Lets not give snort a test

snort -c /etc/snort/snort.conf -A fast -l /tmp -T

This command tells snort to start up in IDS mode reading /etc/snort/snort.conf. The output mode is “Fast”, logging will be to the /tmp directory, and to simply test the config and exit.

You should see an output a little like this:

        --== Initialization Complete ==--

   ,,_     -*> Snort! <*-
  o"  )~   Version 2.8.2.1 (Build 16)
   ''''    By Martin Roesch & The Snort Team: http://www.snort.org/team.html
           (C) Copyright 1998-2008 Sourcefire Inc., et al.
           Using PCRE version: 7.4 2007-09-21

           Rules Engine: SF_SNORT_DETECTION_ENGINE  Version 1.8  <Build 14>
           Preprocessor Object: SF_DCERPC  Version 1.1  <Build 4>
           Preprocessor Object: SF_FTPTELNET  Version 1.1  <Build 10>
           Preprocessor Object: SF_SMTP  Version 1.1  <Build 7>
           Preprocessor Object: SF_Dynamic_Example_Preprocessor  Version 1.0  <Build 1>
           Preprocessor Object: SF_SSH  Version 1.1  <Build 1>
           Preprocessor Object: SF_DNS  Version 1.1  <Build 2>
           Preprocessor Object: SF_SSLPP  Version 1.0  <Build 1>

Snort successfully loaded all rules and checked all rule chains!
Snort exiting

The below pcap is one I commonly use for testing an installation, it contains some obvious attacks from about 2001. I host it here to make it easy for me to find but its originally from the honeynet project (original data captured by Rain Forest Puppy).

cd /tmp
wget rm-rf.co.uk/downloads/Honeynet-RFP-iis.tgz
tar -zxvf ./Honeynet-RFP-iis.tgz

Now we have Snort configured (using the term losely), and a pcap to test snort with, lets give it a run.

snort -c /etc/snort/snort.conf -A fast -l /tmp -r ./Honeynet-RFP-iis.pcap

If successful you should have a file in /tmp/Alert that contains lots of alarms, and /tmp/snort.log.<timestamp> that contains the pcaps of the detected events.

If you do, lets move on to building and installing snortsp.

Building Snortsp 3.0Beta

The Snort security platform has other requirements for building on top of the above that were needed for Snort 2.x

Libnet and libdumbnet provide low level packet creation and modification libraries.

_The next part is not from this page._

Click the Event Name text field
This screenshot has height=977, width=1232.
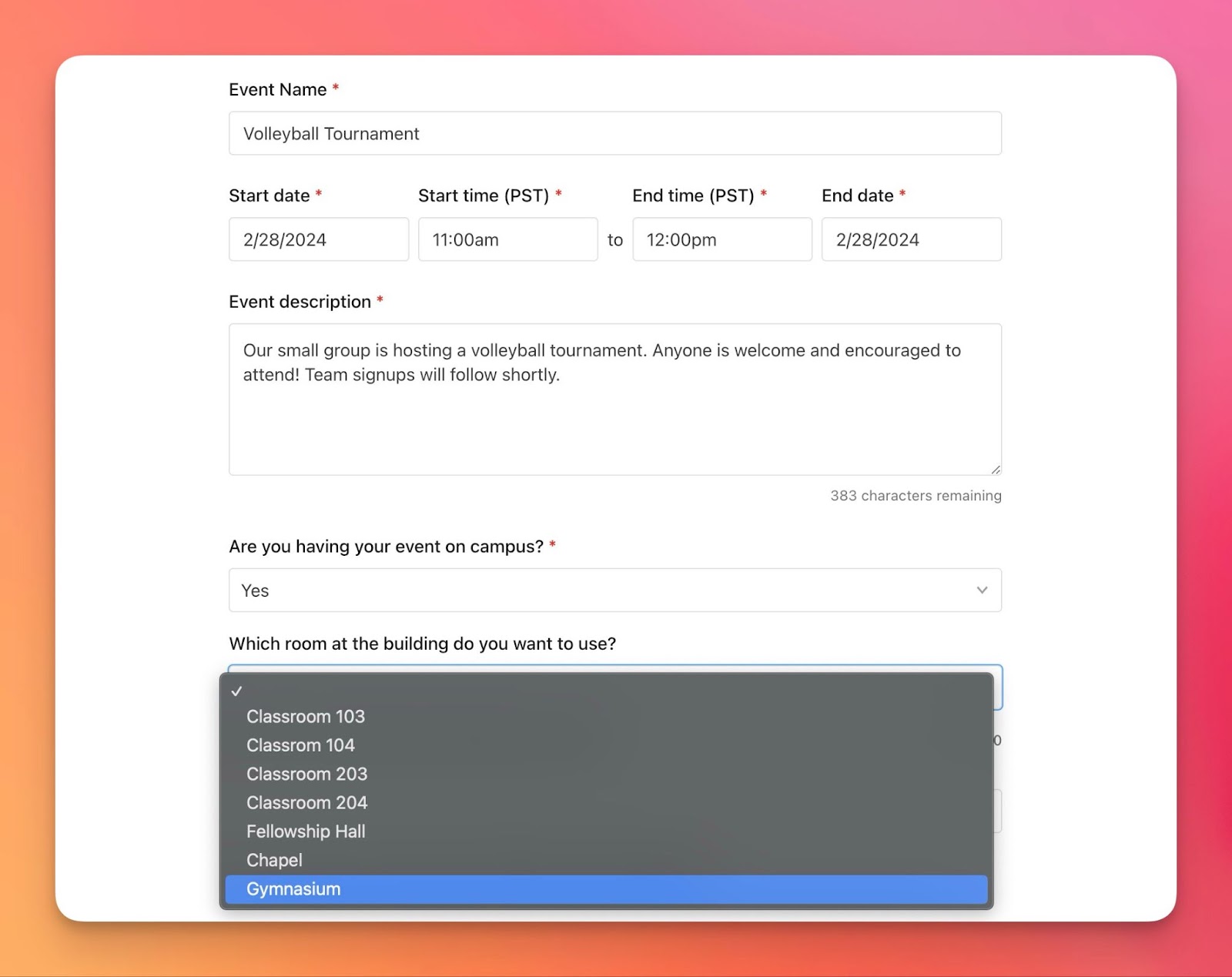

Note that libdumbnet is the Debian name equivalent of libdnet in other distributions. The curses libraries handle screen and terminal manipulation, Libreadline provides history and tab completion for terminal commands to improve the user interaction expience with a shell. Lua is the new scripting language used in the Snort Security Platform, flex and bison are more modern replacements to lex and yacc. A UUID (universally unique identifier) generator is also now required for SnortSP.

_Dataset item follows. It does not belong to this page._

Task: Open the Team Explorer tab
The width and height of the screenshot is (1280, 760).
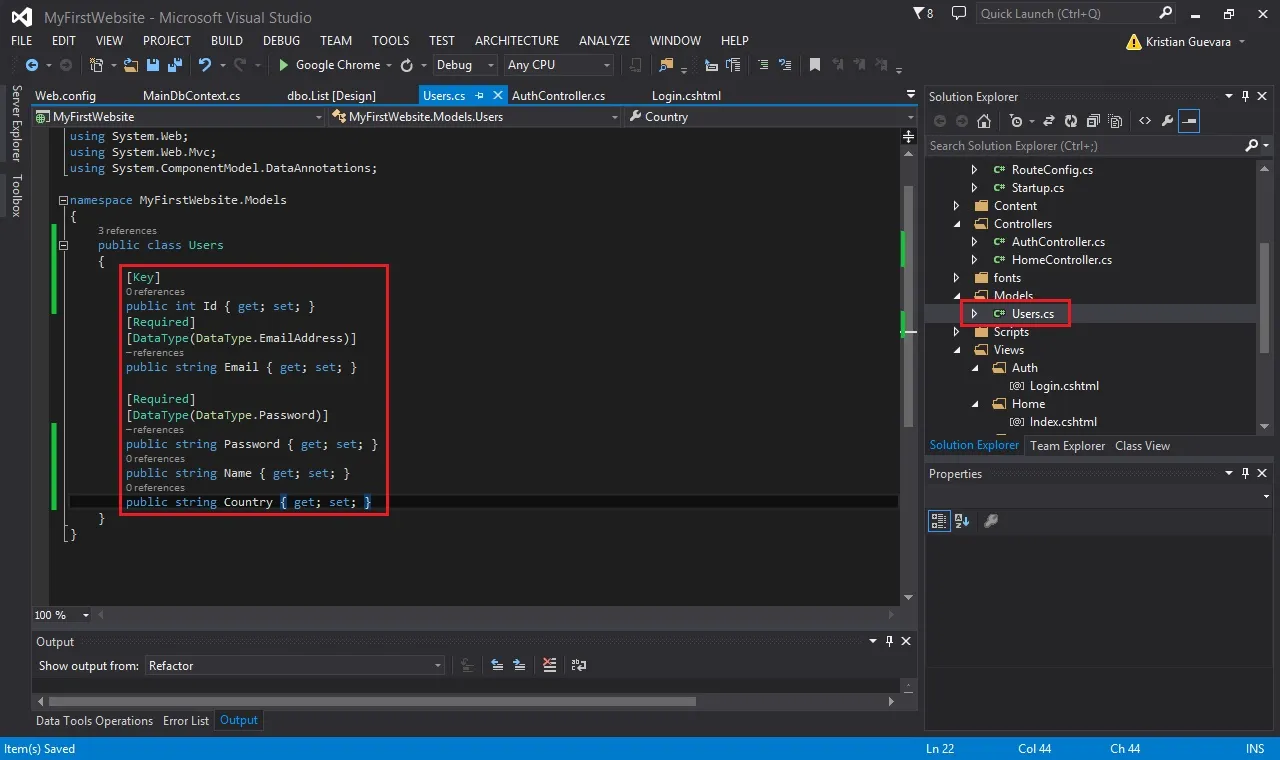Action: (1067, 446)
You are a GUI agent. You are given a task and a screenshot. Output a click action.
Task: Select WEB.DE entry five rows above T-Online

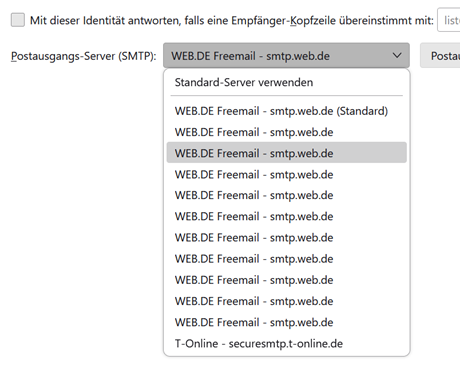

sudo apt-get install libnet1 libnet1-dev \
    libdumbnet-dev libdumbnet1 \
    libncurses5 libncurses5-dev \
    libreadline5 libreadline5-dev \
    liblua5.1-0 liblua5.1-0-dev \
    flex bison \
    uuid uuid-dev

Now download and compile SnortSP.

Note: At the time of writing snort 3.0.0b2 is the most current release. Don’t use old betas, go grab the latest from snort.org.

cd ~
wget http://www.snort.org/dl/prerelease/3.0.0-b2/snortsp-3.0.0b2.tar.gz
tar -zxf ./snortsp-3.0.0b2.tar.gz
cd snortsp-3.0.0b2
./configure
make
sudo make install
sudo ldconfig
sudo mkdir /etc/snortsp
sudo cp etc/* /etc/snortsp/

Now SnortSP should be installed, not that this is just the security platform and not the snort engine itself. Snort, the analytical engine, needs to be built separately. Before we compile it first check that snortsp works

snortsp -V
SnortSP Version 3.0.0b2

cd src/analysis/snort/

./configure --with-platform-includes=/usr/local/include/snortsp/ \
    --with-platform-libraries=/usr/local/lib/snortsp/
make
sudo make install

The snort engine should now be ready for configuration and use under SnortSP. The challenge we have now it to get it doing what we want.

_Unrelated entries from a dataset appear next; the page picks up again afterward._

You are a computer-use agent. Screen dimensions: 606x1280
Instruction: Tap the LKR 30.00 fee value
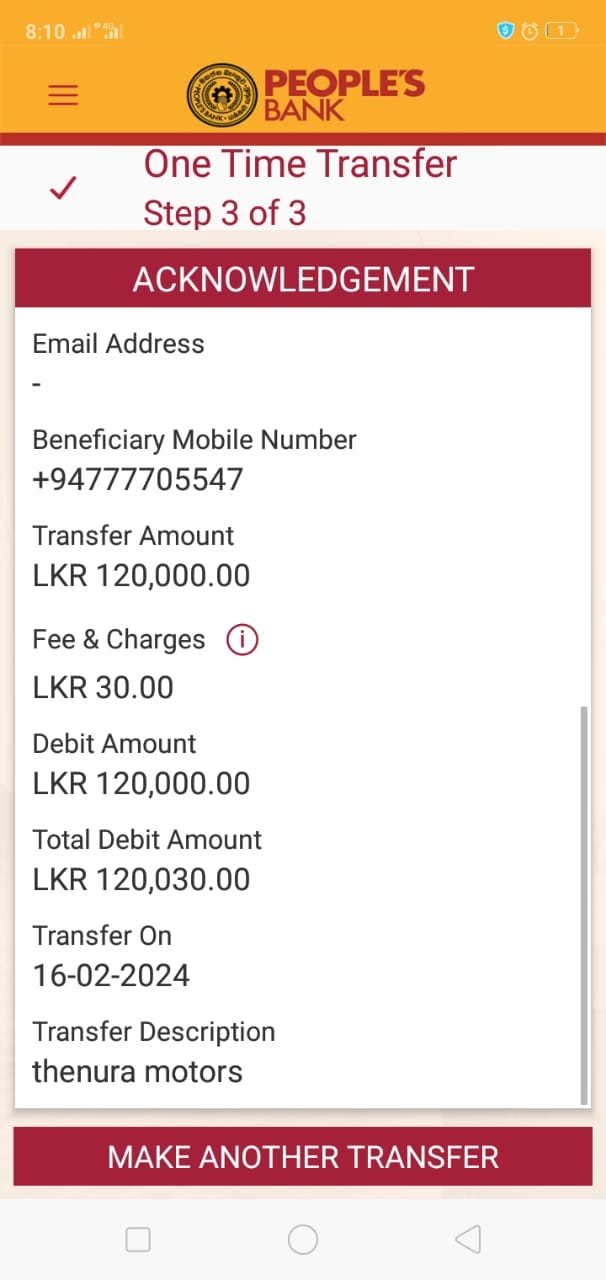(x=103, y=688)
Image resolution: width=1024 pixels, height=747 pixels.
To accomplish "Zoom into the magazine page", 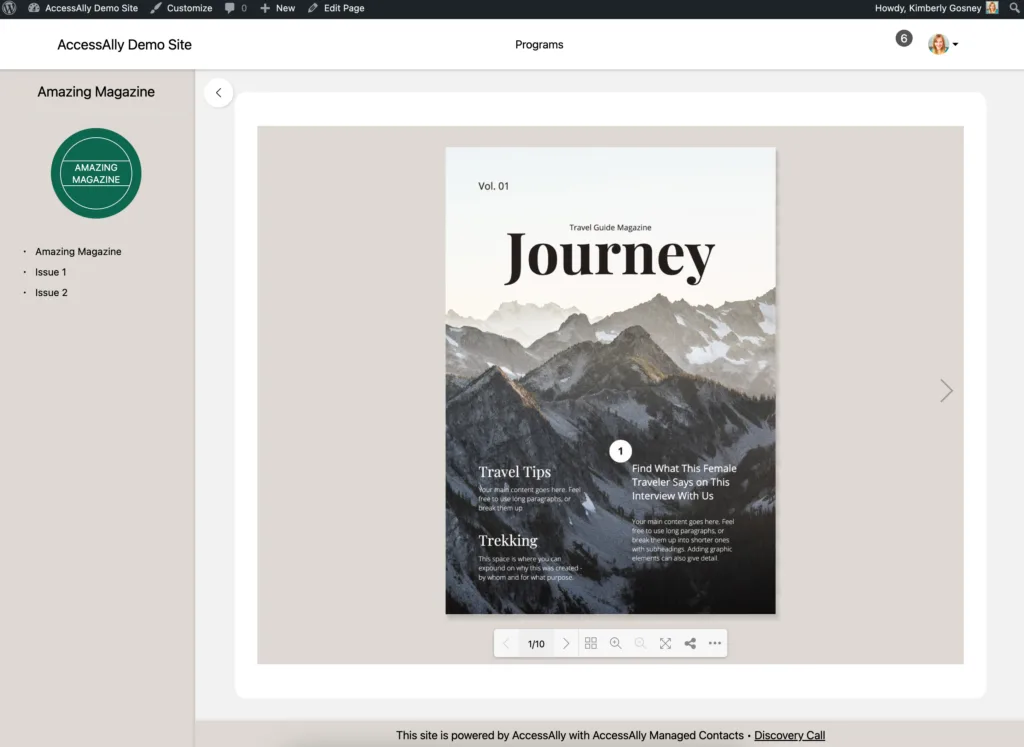I will (x=615, y=643).
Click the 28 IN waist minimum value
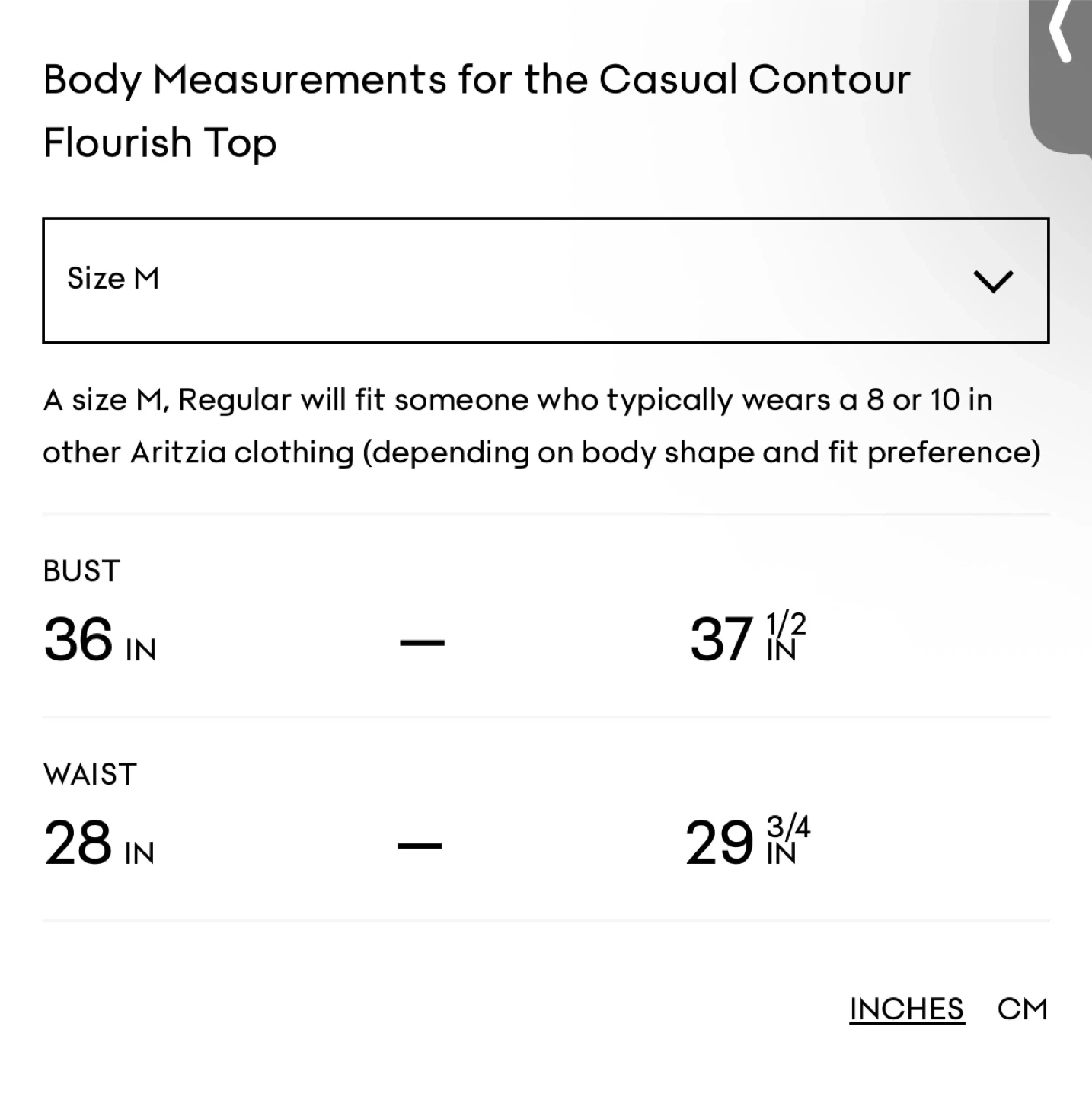The height and width of the screenshot is (1097, 1092). (x=99, y=843)
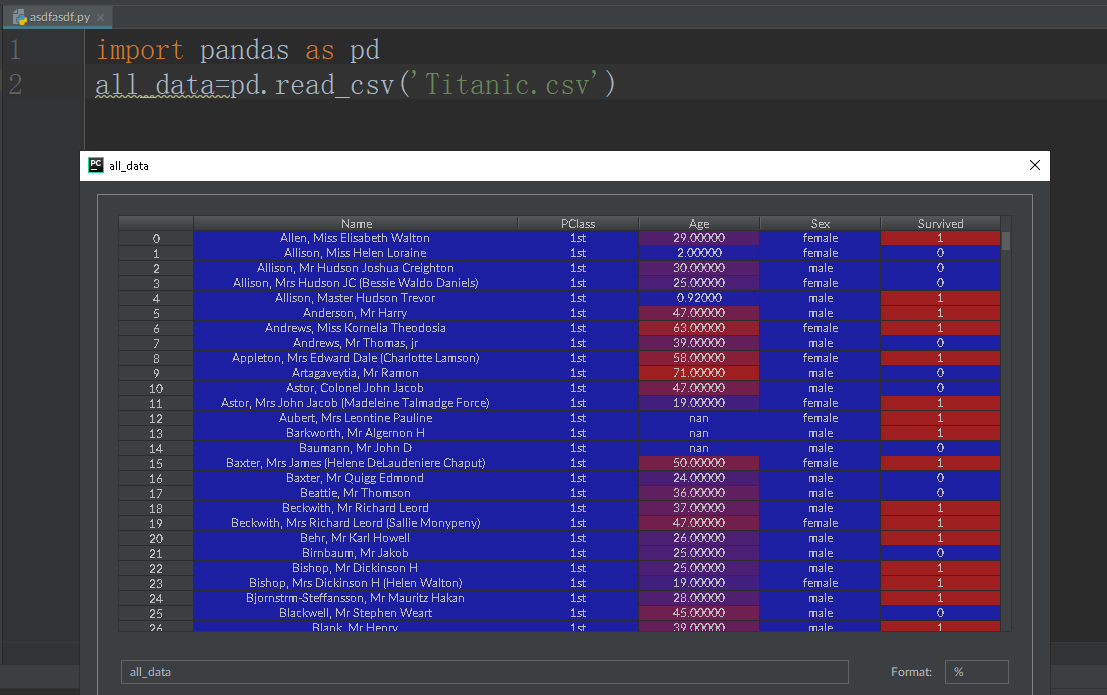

Start up snortsp to check the platform it is ready for use, (ssp.shutdown() is the command to shutdown the snortsp shell)

sudo snortsp -L /etc/snortsp/snort.lua
[+] Loaded pcap DAQ
[+] Loaded file DAQ
[+] Loaded afpacket DAQ
[*] DAQ Modules Loaded...
[*] Loading decoder modules
[+] Loaded ethernet
[+] Loaded null
[+] Loaded arp
[+] Loaded ip
[+] Loaded tcp
[+] Loaded udp
[+] Loaded icmp
[+] Loaded icmp6
[+] Loaded gre
[+] Loaded mpls
[+] Loaded 8021q
[+] Loaded ipv6
[+] Loaded ppp
[+] Loaded pppoe
[+] Loaded gtp
[+] Loaded raw
[*] Decoder initialized...
[*] Flow manager initialized...
[*] Data source subsystem loaded
[*] Engine manager initialized
Control thread running - 3083479952 (22010)
[*] Loading command interface
[!] Loading SnortSP command metatable
[!] Loading data source command metatable
[!] Loading engine command metatable
[!] Loading output command metatable
[!] Loading analyzer command metatable
Executing /etc/snortsp/snort.lua
   ,,_     -*> SnortSP! <*-
  o"  )~   Version 3.0.0b2 (Build 9) [BETA]
   ''''    By Martin Roesch & The Snort Team: http://www.snort.org/team.html
           (C) Copyright 2008 Sourcefire Inc.
snort> ssp.shutdown()

Because snortsp is a radically new method of handling data sources and detection engines (such as the Snort analytic), some tools have been provided within the snortsp tarball for porting your old method of starting up snort and having it run within the snortsp. This tool is called sspiffy.sh. This tool was a key element to me getting my first instance of snort inside the snortsp running the packets contained within my pcap through detection, however it wasn’t the simple walk in the park it was supposed to be.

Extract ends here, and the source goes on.